Under the old guidelines, established in a Supreme Court decision, the standard for evoking “state secrets” was the Justice Department’s belief there was a “reasonable danger” of exposing classified information if the case moved forward normally. Under the new standard, proposed by the Obama Administration, the government would have to conclude that there would be “significant harm” to national security if the case moved forward normally to evoke “state secrets.” The new policy also formalizes a high-level review at Justice that must be conducted before the claim of secrets is invoked in court, and requires that government lawyers provide “evidence to the court for review” of their findings, though judges would not a clear mandate to overturn the Justice Department’s conclusion.
The language of “significant harm” closely mirrors a legislative fix to the provision that has been pushed by Vermont Sen. Patrick Leahy, who chairs the Judiciary Committee. The new policy has been praised by both the Project on Government Oversight and OMB Watch. But it effectively side steps the most controversial part of legislation proposed by Leahy, and backed by other civil libertarians: A formal review by courts of any administration’s judgement. As Sen. Russ Feingold, a co-sponsor of the legislation, puts it in a press release:
While I am pleased that the Obama administration recognizes that the Bush approach was a mistake, its new policy is disappointing because it still amounts to an approach of ‘just trust us.’ Independent court review of the government’s use of the state secrets privilege is essential.

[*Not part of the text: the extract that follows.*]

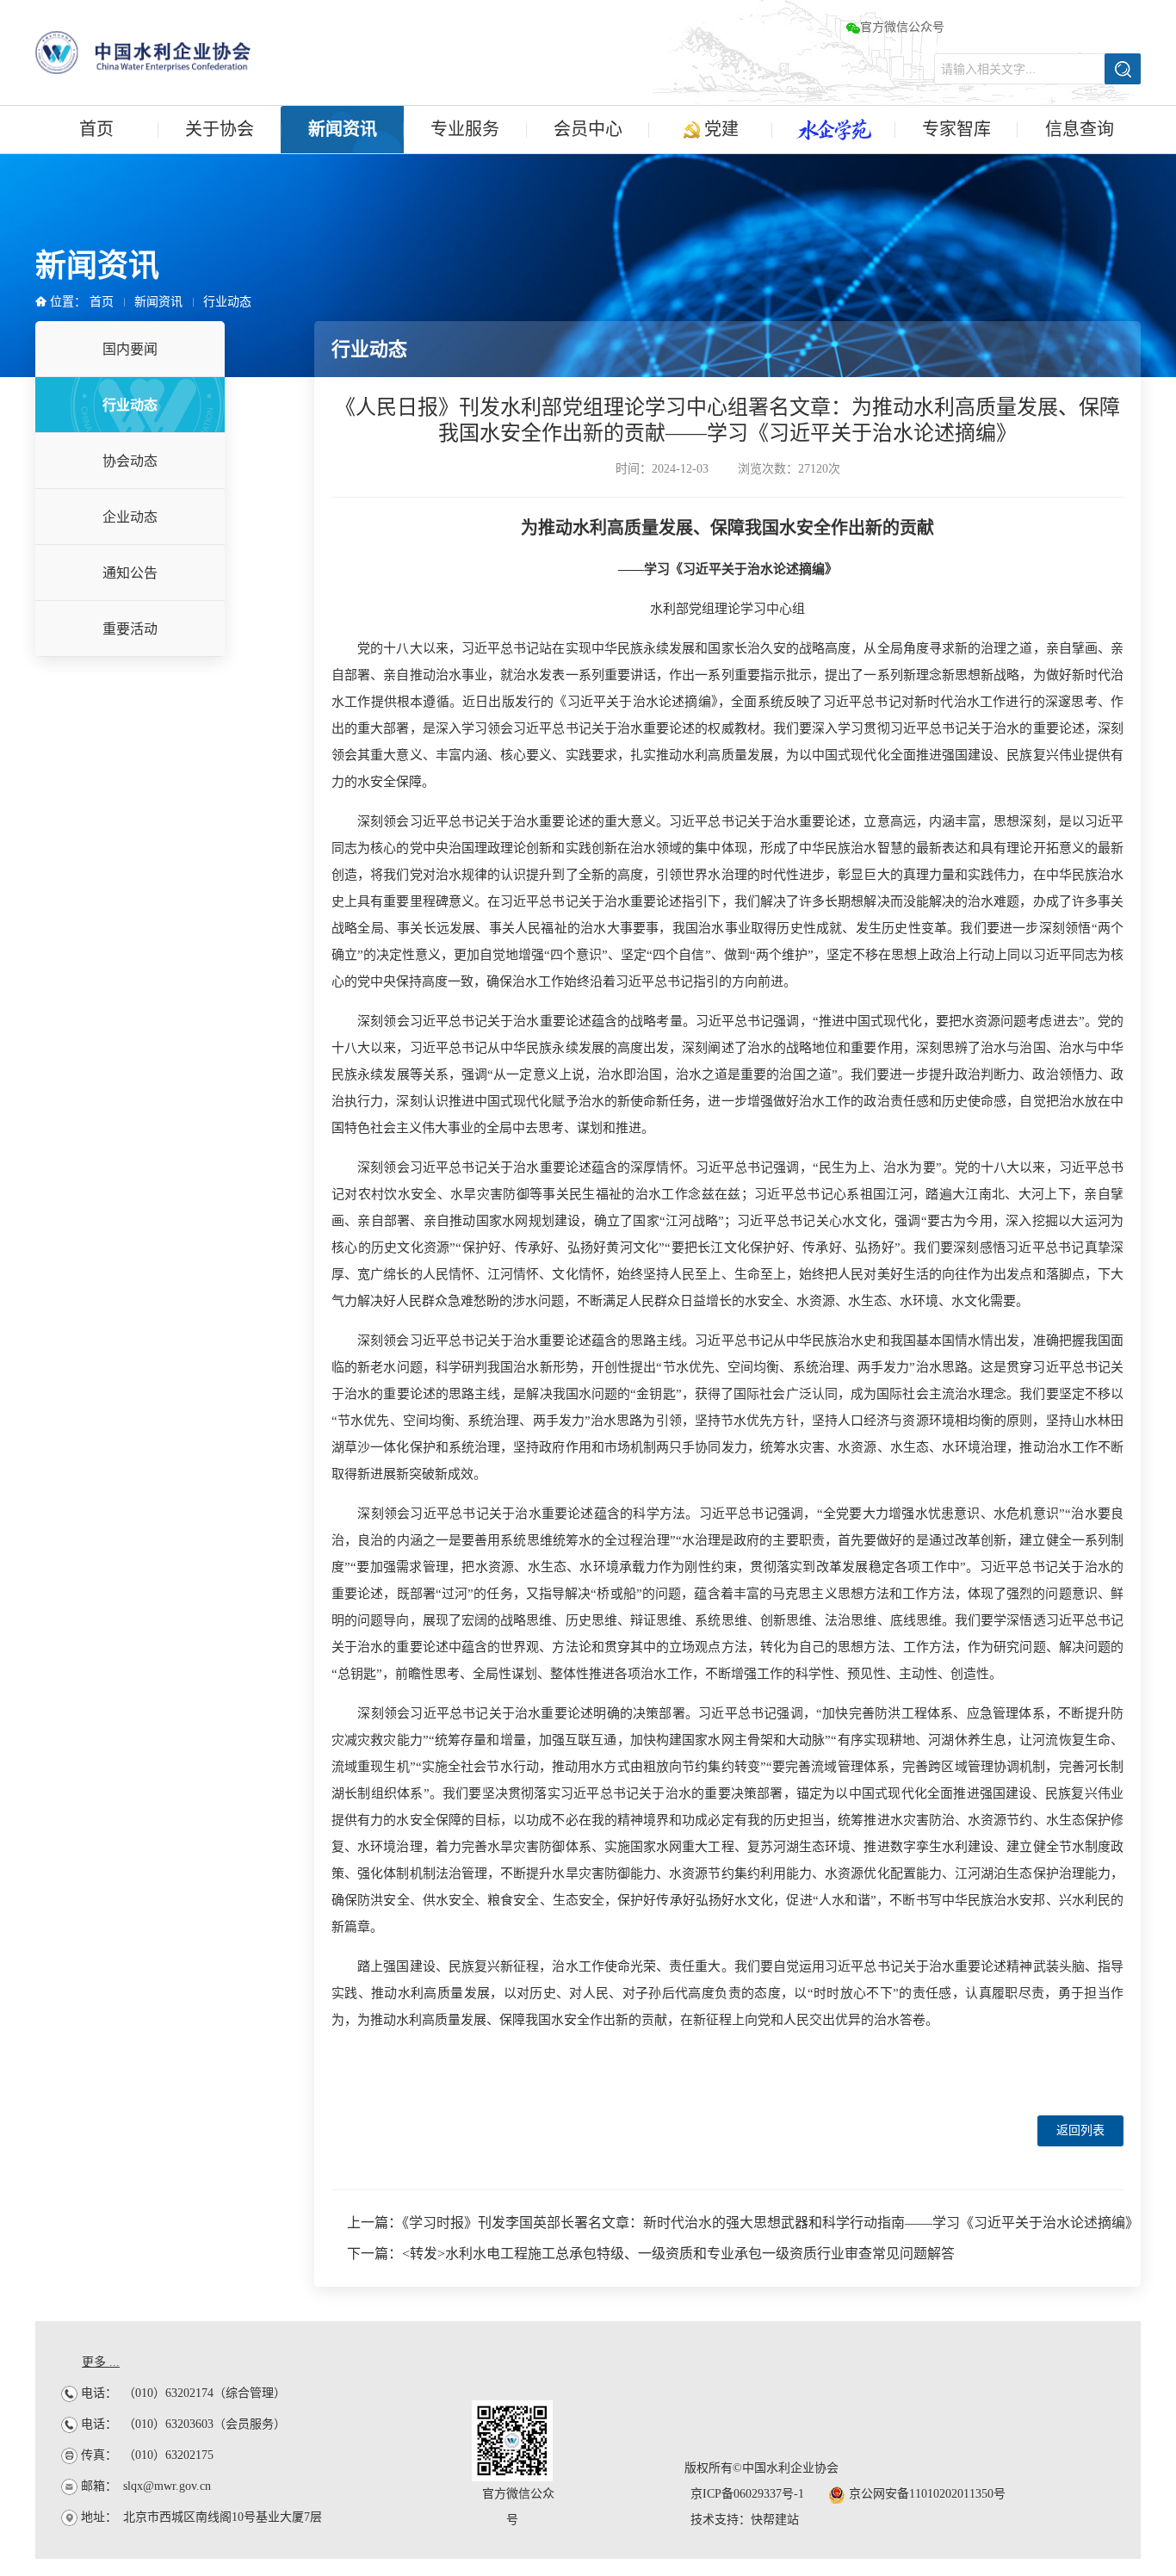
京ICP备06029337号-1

The American Civil Liberties Union makes a similar point, via staff attorney Ben Wizner:
On paper, this is a step forward. In court however, the Obama administration continues to defend a broader view of state secrets put forward by the Bush administration and to demand that federal courts throw out lawsuits filed by victims of torture and illegal surveillance. In recent years, we have seen the executive branch engage in grave human rights violations, declare those activities ‘state secrets,’ and thus avoid any judicial oversight or accountability. It is critical that the courts play a meaningful role in deciding whether victims of human rights abuse will have an opportunity to seek justice. Real reform of the state secrets privilege must affirm the power of the courts to reject false claims of ‘national security.'”
At root is a question of whether or not the executive branch can be trusted with coming up with a fair reading of its own “significant harm” standard. Internal Justice Department legal opinions by the Bush Administration have been widely criticized as being poorly argued. Leahy, who has enormous sway over whether or not the legislation moves forward, released a statement suggesting that he was heartened by the administration move, and not terribly enthusiastic about moving forward with legislation that would empower the courts to overturn the executive branch’s judgment of state secrets.
I remain especially concerned with ensuring that the government make a substantial evidentiary showing to a federal judge in asserting the privilege, and I hope the administration and the Department of Justice will continue to work with Congress to establish this requirement. . . . I was pleased to join with Senator Kennedy to introduce the State Secrets Protection Act last year, and he and I, as well as Senators Specter, Feingold, Cardin, Whitehouse, Kaufman have pressed hard to shine a light on the misuse of the state secrets privilege and to create mechanisms to guide its application. Today’s announcement marks progress. I intend to closely monitor the implementation of this new state secrets policy to ensure that it brings the higher level of accountability and reliability pledged by the Attorney General in his announcement.